A Note-Taking System That Actually Works for Engineers
I have tried most of the popular note-taking systems. What I have found: the problem is almost never capture. People take notes. The problem is retrieval — finding the right note when you need it, two months later, when you cannot remember what you titled it.
The failure mode
Complex hierarchical folder structures look organised and become useless. The problem is that you have to decide, at capture time, where something belongs. That decision is hard to make correctly because you do not yet know how you will need to retrieve it.
What actually works
Flat structure with good search. One folder. No subfolders. Title notes specifically enough that search surfaces the right one. “Python - filtering dicts while preserving order” beats “Python notes”.
Date-stamped daily notes for ephemeral stuff. Things that do not need to be retrieved later — meeting notes, daily tasks, scratch thinking — go in a daily note. These are searchable if needed but not meant to be organised.
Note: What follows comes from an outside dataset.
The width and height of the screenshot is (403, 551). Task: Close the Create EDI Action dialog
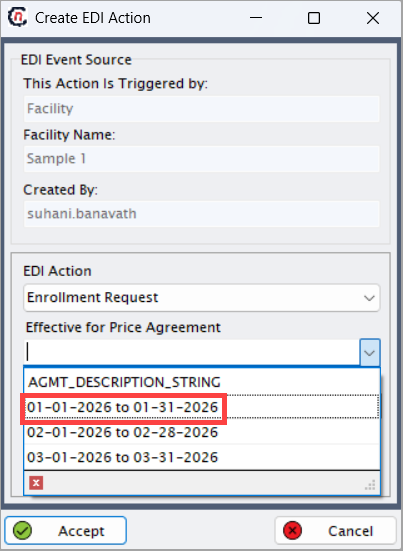pyautogui.click(x=372, y=18)
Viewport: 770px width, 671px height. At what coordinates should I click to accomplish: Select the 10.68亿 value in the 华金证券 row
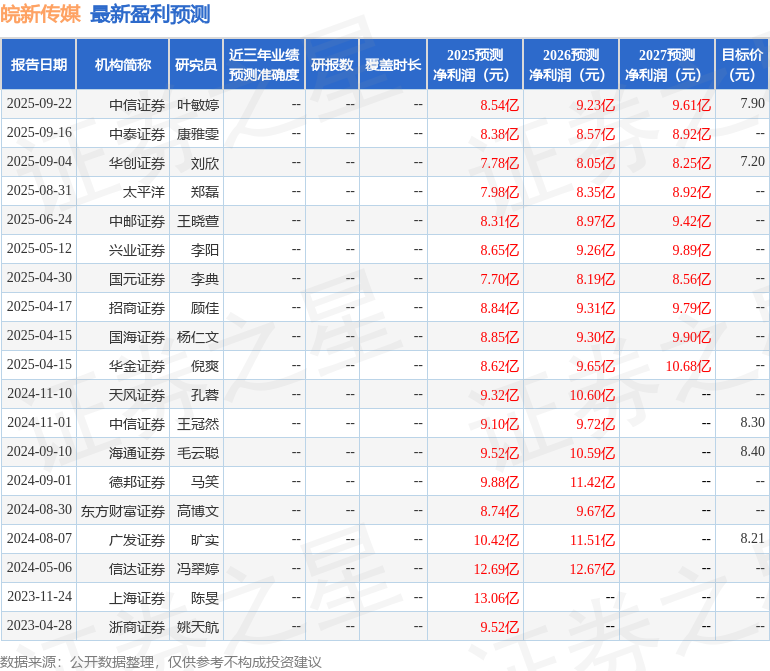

Atomic permanent notes for things worth keeping. If something is worth thinking about again, it gets its own note with a specific title, a summary of the insight in my own words, and links to related notes. Not too many of these — the bar for permanence should be high.
Tags for cross-cutting concerns. I use a small number of tags: #cloud, #training, #python, #architecture, #reading. These are orthogonal to the title and let me surface notes across different topics.
The tools do not matter much
I use plain markdown files in a single directory, version-controlled with git. Obsidian is a good GUI for this if you prefer one. The principles above work in any tool.
The trap is spending time optimising the system rather than using it. A mediocre system used consistently is more valuable than a perfect system you are still designing.